A study by the Maharashtra Food and Drug Authority, reported by this newspaper last week, provided some disturbing information. It examined invoices from 12 major hospitals in Mumbai and found that basic medical supplies for heart patients were dangerously overpriced. The most startling fact was that balloon and guiding catheters, which are used for angioplasties, were sold by hospitals at over five times the landed price. In one example, a balloon catheter, which was imported at a price of Rs 4,220, was bought by a hospital at Rs 7,950, and sold at Rs 22,000. In the process, the hospital made a startling profit margin.
The government should always be careful about meddling in the market system, and in prices. But health services are always an imperfectly functioning market; they depend upon an inability of patients to shop around at a time of medical emergency. There are also enormous information asymmetries between the provider and the patient — the provider always knows more — although the assumptions of perfect competition require common knowledge about underlying prices and the services on offer. Naturally, therefore, there is a solid case for some intervention even in the private sector, as long as it is with a light touch and carefully designed. In the recent past, the National Pharmaceutical Pricing Authority stepped in and capped the price of cardiac stents which were being sold by hospitals at similar margins and mark-ups. Price caps in general may not be the best form of intervention, as they do not allow enough flexibility over time. But unless some other form of regulatory action is forthcoming, health care companies will almost certainly be faced with more and more price caps if they persist with these rates.
Alternative mechanisms exist. Transparency is one such. If hospitals believe the market permits them to make a certain profit margin, they should do so by charging in those areas of the bill where the patient can clearly see that they are being charged for the services of the hospital. Hospitals might resist this. Customs duties on imported medical equipment have been reduced in the new goods and services tax, or the GST, regime. This might encourage hospitals to continue to shift their charges away from the correct section on their bills. Perhaps the tax implications of this need investigation. One solution, being tried in West Bengal, is to produce a list of suggested charges for standard procedures and equipment, so that patients at least have a sense of the degree to which they are being “overcharged”, and can raise it with the hospitals directly. This increase in information for consumers can help the market work more efficiently.

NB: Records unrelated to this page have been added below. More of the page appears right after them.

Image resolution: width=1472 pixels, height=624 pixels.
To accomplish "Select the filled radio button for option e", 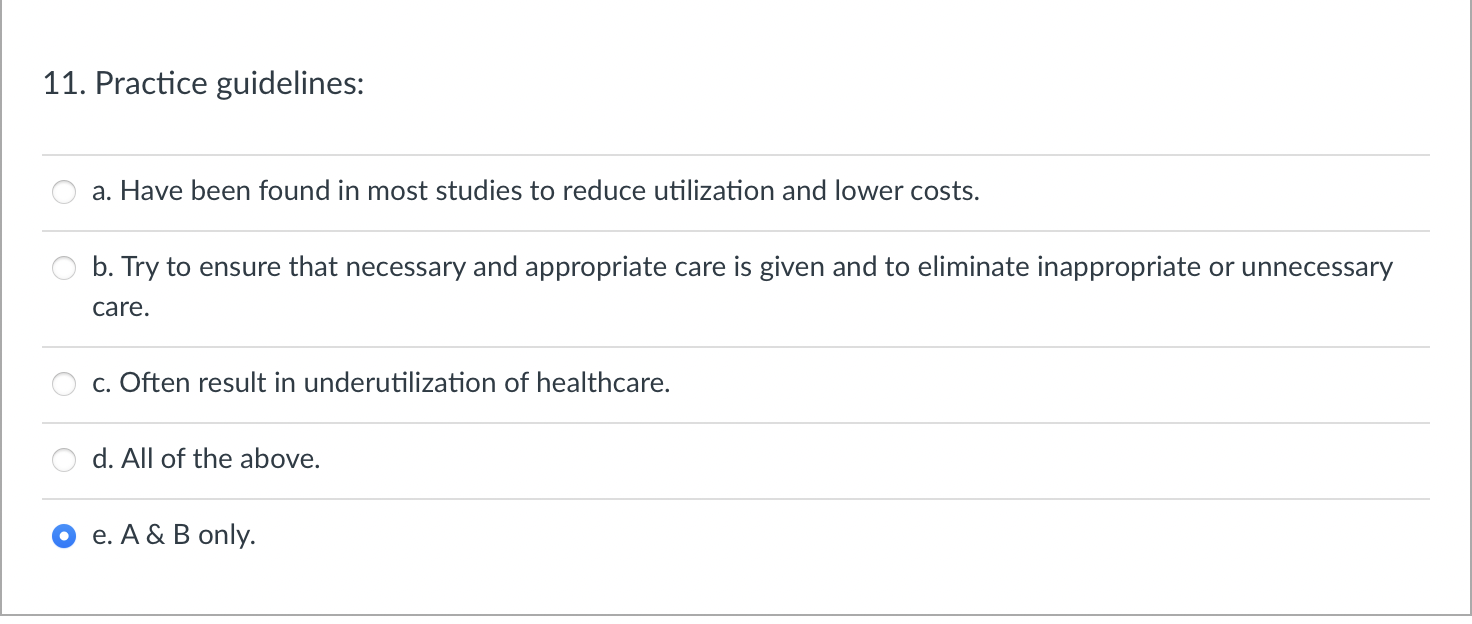I will click(63, 536).
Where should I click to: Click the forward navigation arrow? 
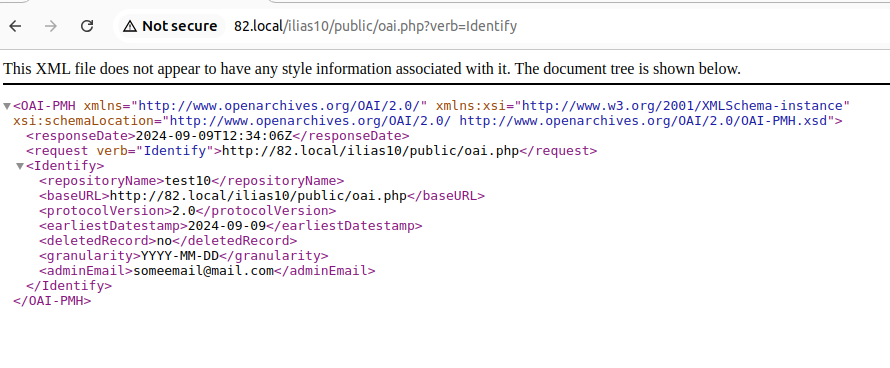click(51, 26)
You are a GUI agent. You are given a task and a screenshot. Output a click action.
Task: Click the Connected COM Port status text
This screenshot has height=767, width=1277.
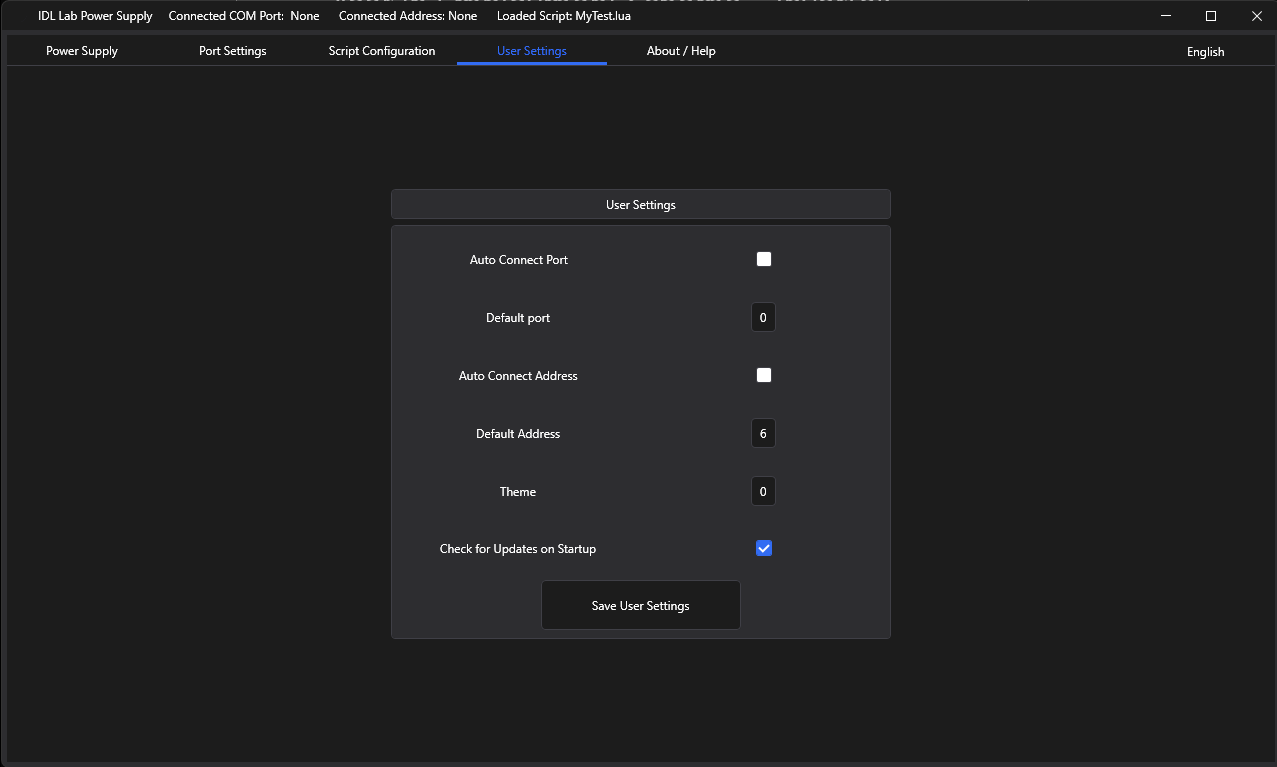point(244,16)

Competition and consumer protection legislation provide another road to check this rampant malpractice by hospitals. The Competition Commission can certainly inquire into whether these prices being charged to patients are being fixed in collusion between hospitals in a certain geographic area, such as Mumbai. And past judgments show that the courts consider the Consumer Protection Act, 1986, as applying to health care services that charge a “fee”. If necessary, that Act should be amended to ensure that the definition of a “fee” includes hospitals that are hiding their charges for their services by inflating the cost of supplies. In any case, this is a clear case for regulatory intervention.